__LISTED RECORDS__:
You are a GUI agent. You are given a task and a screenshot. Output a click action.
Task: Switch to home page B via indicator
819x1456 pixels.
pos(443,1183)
* * *
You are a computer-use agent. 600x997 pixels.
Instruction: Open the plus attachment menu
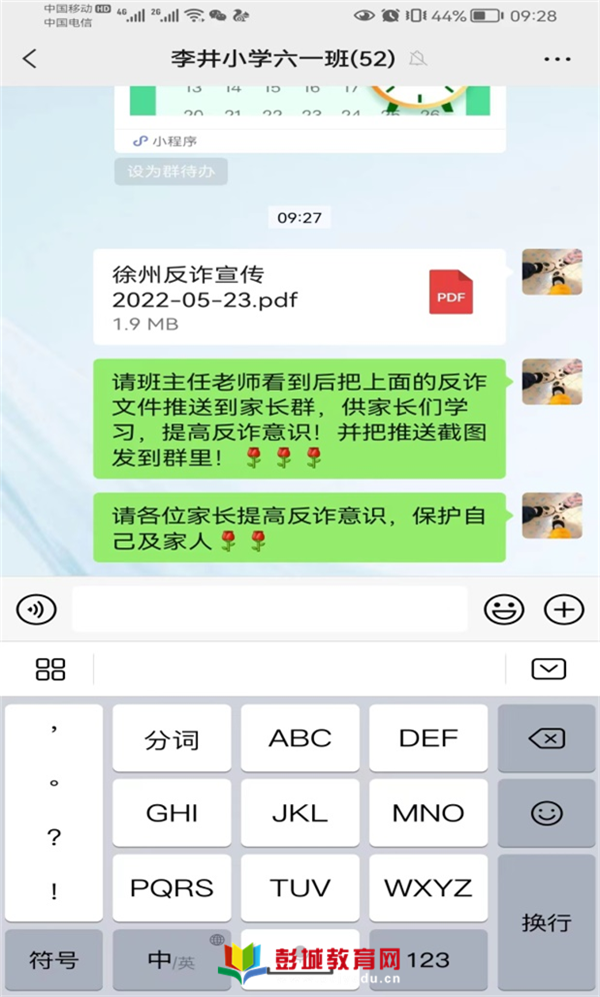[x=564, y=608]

__REQUIRED TASK__: Extract the listing lines verbatim, beginning at the line that contains "You are a GUI" and stopping after the line that contains "pos(443,1183)", with both of those lines included.

__REPLY__:
You are a GUI agent. You are given a task and a screenshot. Output a click action.
Task: Switch to home page B via indicator
819x1456 pixels.
pos(443,1183)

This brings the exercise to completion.